Coverage analysis does not prove that a design is functionally correct. It is still important and necessary to check the simulation results. The best way to do this is with a self checking test bench, which verifies the outputs of the design are correct for specific inputs. There is a correlation between functional coverage. However the size of the correlation depends on the amount of coverage measurements your tool provides and the number you use to test your design. Consider the statement below.

a <= b * c;

If this statement is tested with b=0 and c=0 you will have covered the line, but you would get the same simulation result if the operation was multiply, add, logical-and or logical-or, so the functionality has not been covered (verified). If extra measurements are used to ensure a range of values are passed through b and c you can be confident that the functionality of this example line has been fully covered.

Regression Testing

Coverage analysis can be used as criteria for regression test suite selection. In most cases the test suite for a design will cover the same code over and over again. From a coverage analysis point of view some of these tests are redundant. This situation is very common when using pseudo random test generation. The results of coverage analysis can be used to identify those tests that do not improve the coverage. These `redundant' tests could be omitted for short regression suites for example nightly or weekly runs. By sorting your test runs in this way you can ensure the maximum amount of your HDL code is tested by the regression tests. It also ensures the regression suite is short enough to be executed in the time available, for example overnight. The amount of redundancy in a regression suite varies greatly from company to company and design-to-design. Reductions of 10:1 are possible and have been achieved. The sorting of tests can be made more sophisticated by using different coverage criteria for different levels of regression testing. Nightly regression suites, for example, could be selected using the most basic coverage analysis measurements. Weekly suites could be selected using the rest of the coverage measurements and the remaining tests could be added for the monthly regression suite.

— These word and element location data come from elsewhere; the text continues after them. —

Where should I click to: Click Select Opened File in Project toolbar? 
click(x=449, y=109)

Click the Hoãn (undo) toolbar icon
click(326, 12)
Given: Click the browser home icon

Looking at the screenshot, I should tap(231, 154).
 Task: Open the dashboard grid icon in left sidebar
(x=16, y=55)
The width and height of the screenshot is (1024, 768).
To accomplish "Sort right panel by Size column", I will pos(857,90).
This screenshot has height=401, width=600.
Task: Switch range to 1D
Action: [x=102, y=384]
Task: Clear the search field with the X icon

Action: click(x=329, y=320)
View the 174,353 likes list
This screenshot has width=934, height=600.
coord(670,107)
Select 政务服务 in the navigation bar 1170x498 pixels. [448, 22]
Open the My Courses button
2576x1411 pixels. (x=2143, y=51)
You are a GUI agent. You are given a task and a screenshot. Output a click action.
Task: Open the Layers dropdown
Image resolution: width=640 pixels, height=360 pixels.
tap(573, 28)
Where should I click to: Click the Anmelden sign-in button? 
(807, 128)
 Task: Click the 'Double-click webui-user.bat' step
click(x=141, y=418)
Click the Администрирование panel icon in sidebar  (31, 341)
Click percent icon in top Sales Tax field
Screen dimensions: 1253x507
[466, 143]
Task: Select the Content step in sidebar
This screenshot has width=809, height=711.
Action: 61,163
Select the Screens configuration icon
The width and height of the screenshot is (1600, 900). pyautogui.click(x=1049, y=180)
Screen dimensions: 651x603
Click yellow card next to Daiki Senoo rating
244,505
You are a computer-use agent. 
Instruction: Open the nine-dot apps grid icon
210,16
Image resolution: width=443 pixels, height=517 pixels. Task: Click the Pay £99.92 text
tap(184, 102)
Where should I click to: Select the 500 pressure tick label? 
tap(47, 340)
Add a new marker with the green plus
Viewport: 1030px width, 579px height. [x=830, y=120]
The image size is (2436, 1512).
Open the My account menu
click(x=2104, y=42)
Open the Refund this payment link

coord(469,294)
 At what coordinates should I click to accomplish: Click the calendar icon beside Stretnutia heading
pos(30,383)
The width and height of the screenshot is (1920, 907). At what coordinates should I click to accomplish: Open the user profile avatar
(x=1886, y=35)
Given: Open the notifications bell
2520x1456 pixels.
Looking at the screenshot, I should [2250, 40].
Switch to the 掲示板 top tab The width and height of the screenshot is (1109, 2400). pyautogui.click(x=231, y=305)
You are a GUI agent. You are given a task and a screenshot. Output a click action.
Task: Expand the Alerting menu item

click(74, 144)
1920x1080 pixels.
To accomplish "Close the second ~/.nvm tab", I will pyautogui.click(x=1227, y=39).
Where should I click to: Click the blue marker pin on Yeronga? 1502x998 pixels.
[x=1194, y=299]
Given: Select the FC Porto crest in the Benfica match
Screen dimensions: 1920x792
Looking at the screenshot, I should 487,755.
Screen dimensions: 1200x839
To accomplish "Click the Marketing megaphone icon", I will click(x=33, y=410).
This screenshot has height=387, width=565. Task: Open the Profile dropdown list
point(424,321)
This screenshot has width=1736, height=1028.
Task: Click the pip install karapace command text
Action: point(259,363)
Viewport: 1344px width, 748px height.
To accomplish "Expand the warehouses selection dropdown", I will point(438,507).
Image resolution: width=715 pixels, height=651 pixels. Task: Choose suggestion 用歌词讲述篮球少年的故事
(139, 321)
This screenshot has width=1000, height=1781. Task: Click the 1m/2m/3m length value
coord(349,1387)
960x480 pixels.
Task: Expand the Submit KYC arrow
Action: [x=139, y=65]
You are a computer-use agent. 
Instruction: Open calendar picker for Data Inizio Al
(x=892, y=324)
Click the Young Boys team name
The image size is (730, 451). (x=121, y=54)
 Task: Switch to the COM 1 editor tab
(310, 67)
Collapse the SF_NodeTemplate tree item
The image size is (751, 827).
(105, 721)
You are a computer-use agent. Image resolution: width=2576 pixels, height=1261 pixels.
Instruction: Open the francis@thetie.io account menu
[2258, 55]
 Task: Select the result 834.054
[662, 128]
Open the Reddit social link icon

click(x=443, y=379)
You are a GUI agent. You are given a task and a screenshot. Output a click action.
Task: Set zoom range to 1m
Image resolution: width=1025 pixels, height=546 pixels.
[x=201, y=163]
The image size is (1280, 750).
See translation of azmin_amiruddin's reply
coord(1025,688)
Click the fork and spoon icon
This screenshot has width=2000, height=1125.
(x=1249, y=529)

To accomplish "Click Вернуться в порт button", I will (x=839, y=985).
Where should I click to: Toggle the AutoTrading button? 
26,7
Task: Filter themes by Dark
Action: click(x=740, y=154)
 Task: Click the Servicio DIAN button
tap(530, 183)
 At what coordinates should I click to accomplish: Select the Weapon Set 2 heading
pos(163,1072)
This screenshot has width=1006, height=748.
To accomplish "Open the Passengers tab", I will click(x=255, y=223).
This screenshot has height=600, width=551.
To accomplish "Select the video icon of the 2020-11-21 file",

With most coverage analysis tools this regression suite sorting would have to be done manually or with scripts written by the user, however Verification Navigator from TransEDA has this regression suite ordering capability built in.

Gate Level Testing

At gate level the design is purely structural so the use of coverage analysis tools is limited. Only those coverage tools that provide toggle coverage such as Verification Navigator from TransEDA give any benefit at this stage. Toggle coverage is a check to see if the tests can apply both 0 and 1 value on all the signals in the design.

At gate level, however, toggle coverage has another important use in that it can be used as a pre-cursor to gate level fault simulation which is performed to generate tests to check the manufactured device.

Effective fault simulation relies on two circuit parameters, namely, Controllability and Observability. Controllability tests whether a 0 and a 1 can be applied to each node in the circuit, Observability checks whether the effect of a fault on each node in the circuit can be observed at the output pins.

A high value for controllability is critical for good fault simulation results and because there is a 100% correlation between toggle coverage and controllability, a high value for toggle coverage is necessary for good fault simulation results. But, because toggle coverage is run on the normal functional simulation, it is much faster than fault simulation and therefore more efficient than using fault simulation from the outset.